Finding 'Goldilocks' nanoparticles for catalysis

(Nanowerk News) A*STAR scientists have used first-principles computer simulations to explain why small platinum nanoparticles are less effective catalysts than larger ones ("Platinum nanoparticle during electrochemical hydrogen evolution: Adsorbate distribution, active reaction species, and size effect").
platinum nanoparticle catalyst
First-principles simulations reveal distribution of absorbed hydrogen atoms (cyan) on a small platinum nanoparticle catalyst during hydrogen evolution reaction. (© ACS)
Platinum nanoparticles are used in the catalysis of many reactions, including the important hydrogen evolution reaction used in fuel cells and for separating water into oxygen and hydrogen. Improved effectiveness of platinum nanoparticles to catalyze this reaction had been experimentally shown with decreasing nanoparticle size until it fell below about 3 nanometers. There was no clear explanation for why catalytic activity was reduced at this scale.
Teck Leong Tan and colleagues at the A*STAR Institute of High Performance Computing, and collaborators at the Ames Laboratory in the USA, performed first-principles calculations of platinum nanoparticles for the hydrogen evolution reaction. Based on these calculations, they produced a map of the intermediate compounds — in this case adsorbed hydrogen atoms — that form on the nanoparticles. They also estimated the contribution made by each catalytic active species to the overall activity.

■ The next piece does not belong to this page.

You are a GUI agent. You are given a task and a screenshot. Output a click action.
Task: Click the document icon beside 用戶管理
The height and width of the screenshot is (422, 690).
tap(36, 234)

An effective catalyst must not bind to reaction intermediates too weakly because reactants will fail to bind to its surface. Too strong an adherence will cause difficulty for reaction products to detach from the catalyst surface. The binding energy of an effective catalyst should be ‘just right’, lying somewhere between these two extremes.
The researchers found that edge sites on small platinum nanoparticles bind too strongly to hydrogen atoms and become inactive catalytically, but face sites continue to bind with hydrogen with an appropriate energy level and remain catalytically active. The increased ratio of edge sites to face sites as nanoparticle size reduces explains the observed fall in catalytic activity for small nanoparticles. It also suggests that the nanoparticle shape could be tailored to optimize the nanoparticle’s catalytic activity.
The simulation results augur well for the potential of this technique. “Experimentalists have long been trying to visualize the structure of nanosized catalysts and the adsorbate distribution in real-time during reactions,” explains Tan. “However, this is often difficult to achieve. Our first-principles computational method provides an accurate model of the catalyst structure with adsorbate coverage and thus allows researchers to visualize what is going on in catalysts during a reaction.”
The computational method can be applied to nanoscale catalysts besides platinum, and the team is keen to explore its potential to predict the performance of nanoparticles of other elements.